> _The problem_
In your reply, write out the records exactly, each line intact.

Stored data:
□ □ □ □ □ □ □
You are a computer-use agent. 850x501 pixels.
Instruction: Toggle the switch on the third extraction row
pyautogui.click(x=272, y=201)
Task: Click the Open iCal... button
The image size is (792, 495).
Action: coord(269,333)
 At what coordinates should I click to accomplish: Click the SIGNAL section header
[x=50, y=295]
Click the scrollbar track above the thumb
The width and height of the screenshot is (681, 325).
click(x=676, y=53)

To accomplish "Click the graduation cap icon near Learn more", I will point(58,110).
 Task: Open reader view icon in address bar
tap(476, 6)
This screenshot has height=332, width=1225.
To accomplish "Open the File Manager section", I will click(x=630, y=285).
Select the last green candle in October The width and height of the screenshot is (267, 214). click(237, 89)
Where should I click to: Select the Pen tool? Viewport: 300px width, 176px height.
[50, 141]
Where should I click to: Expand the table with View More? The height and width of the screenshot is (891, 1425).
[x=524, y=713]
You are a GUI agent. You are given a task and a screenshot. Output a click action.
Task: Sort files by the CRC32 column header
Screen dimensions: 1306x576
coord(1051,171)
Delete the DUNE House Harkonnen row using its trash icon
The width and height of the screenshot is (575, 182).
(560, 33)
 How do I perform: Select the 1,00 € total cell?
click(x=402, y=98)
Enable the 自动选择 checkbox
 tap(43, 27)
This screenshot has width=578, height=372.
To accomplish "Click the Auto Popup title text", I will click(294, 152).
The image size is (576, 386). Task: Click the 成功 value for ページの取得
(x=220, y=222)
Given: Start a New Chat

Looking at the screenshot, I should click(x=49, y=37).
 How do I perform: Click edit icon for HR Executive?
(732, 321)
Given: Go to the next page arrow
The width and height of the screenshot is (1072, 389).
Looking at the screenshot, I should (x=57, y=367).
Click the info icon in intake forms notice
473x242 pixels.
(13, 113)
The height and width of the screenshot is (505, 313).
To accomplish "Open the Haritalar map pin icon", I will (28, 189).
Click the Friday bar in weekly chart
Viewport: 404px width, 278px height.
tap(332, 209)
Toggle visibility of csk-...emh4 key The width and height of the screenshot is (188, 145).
□ □ □ □ □ □ □
> _Answer below_
You are a computer-use agent. 850x501 pixels.
Instruction: Toggle the switch on the third extraction row
pyautogui.click(x=272, y=201)
Task: Click the Open iCal... button
The image size is (792, 495).
Action: coord(269,333)
 At what coordinates should I click to accomplish: Click the SIGNAL section header
[x=50, y=295]
Click the scrollbar track above the thumb
The width and height of the screenshot is (681, 325).
click(x=676, y=53)

To accomplish "Click the graduation cap icon near Learn more", I will point(58,110).
 Task: Open reader view icon in address bar
tap(476, 6)
This screenshot has height=332, width=1225.
To accomplish "Open the File Manager section", I will click(x=630, y=285).
Select the last green candle in October The width and height of the screenshot is (267, 214). click(237, 89)
Where should I click to: Select the Pen tool? Viewport: 300px width, 176px height.
[50, 141]
Where should I click to: Expand the table with View More? The height and width of the screenshot is (891, 1425).
[x=524, y=713]
You are a GUI agent. You are given a task and a screenshot. Output a click action.
Task: Sort files by the CRC32 column header
Screen dimensions: 1306x576
coord(1051,171)
Delete the DUNE House Harkonnen row using its trash icon
The width and height of the screenshot is (575, 182).
(560, 33)
 How do I perform: Select the 1,00 € total cell?
click(x=402, y=98)
Enable the 自动选择 checkbox
 tap(43, 27)
This screenshot has width=578, height=372.
To accomplish "Click the Auto Popup title text", I will click(294, 152).
The image size is (576, 386). Task: Click the 成功 value for ページの取得
(x=220, y=222)
Given: Start a New Chat

Looking at the screenshot, I should click(x=49, y=37).
 How do I perform: Click edit icon for HR Executive?
(732, 321)
Given: Go to the next page arrow
The width and height of the screenshot is (1072, 389).
Looking at the screenshot, I should (x=57, y=367).
Click the info icon in intake forms notice
473x242 pixels.
(13, 113)
The height and width of the screenshot is (505, 313).
To accomplish "Open the Haritalar map pin icon", I will (28, 189).
Click the Friday bar in weekly chart
Viewport: 404px width, 278px height.
tap(332, 209)
Toggle visibility of csk-...emh4 key The width and height of the screenshot is (188, 145).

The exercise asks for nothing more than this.